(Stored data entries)
= = =

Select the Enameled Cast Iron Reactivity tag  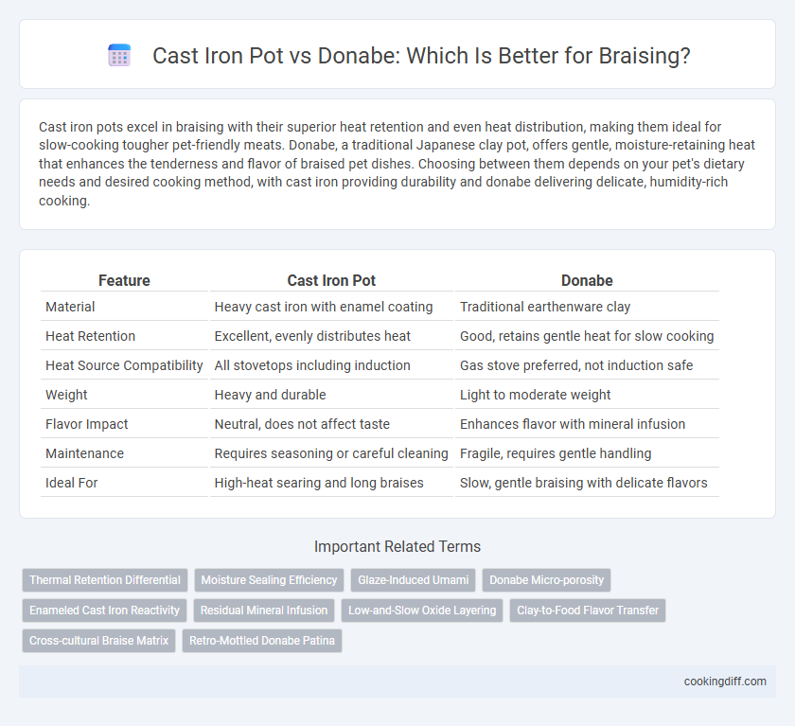tap(104, 611)
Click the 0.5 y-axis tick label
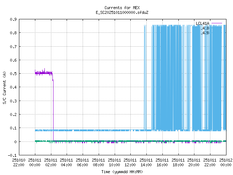This screenshot has height=175, width=233. (x=12, y=74)
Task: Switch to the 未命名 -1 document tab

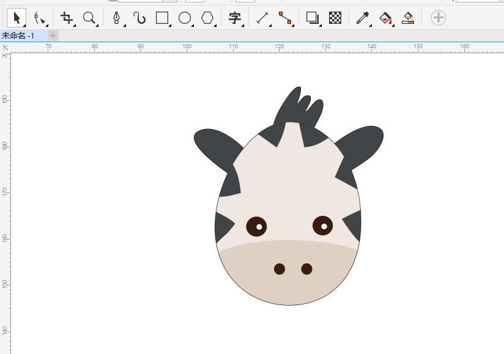Action: coord(18,35)
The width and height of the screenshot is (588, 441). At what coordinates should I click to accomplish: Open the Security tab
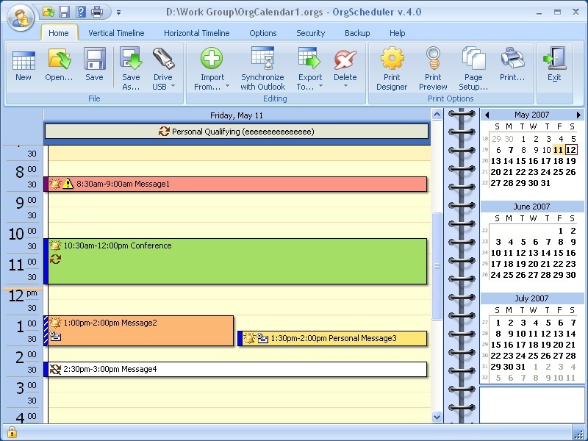click(x=310, y=33)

= = =

### Problem to solve
Excluding all pictures, output exactly the lines from the line containing "Task: Switch to the 未命名 -1 document tab" through the last line of the entries above.

### Problem solution
Task: Switch to the 未命名 -1 document tab

Action: coord(18,35)
The width and height of the screenshot is (588, 441). At what coordinates should I click to accomplish: Open the Security tab
click(x=310, y=33)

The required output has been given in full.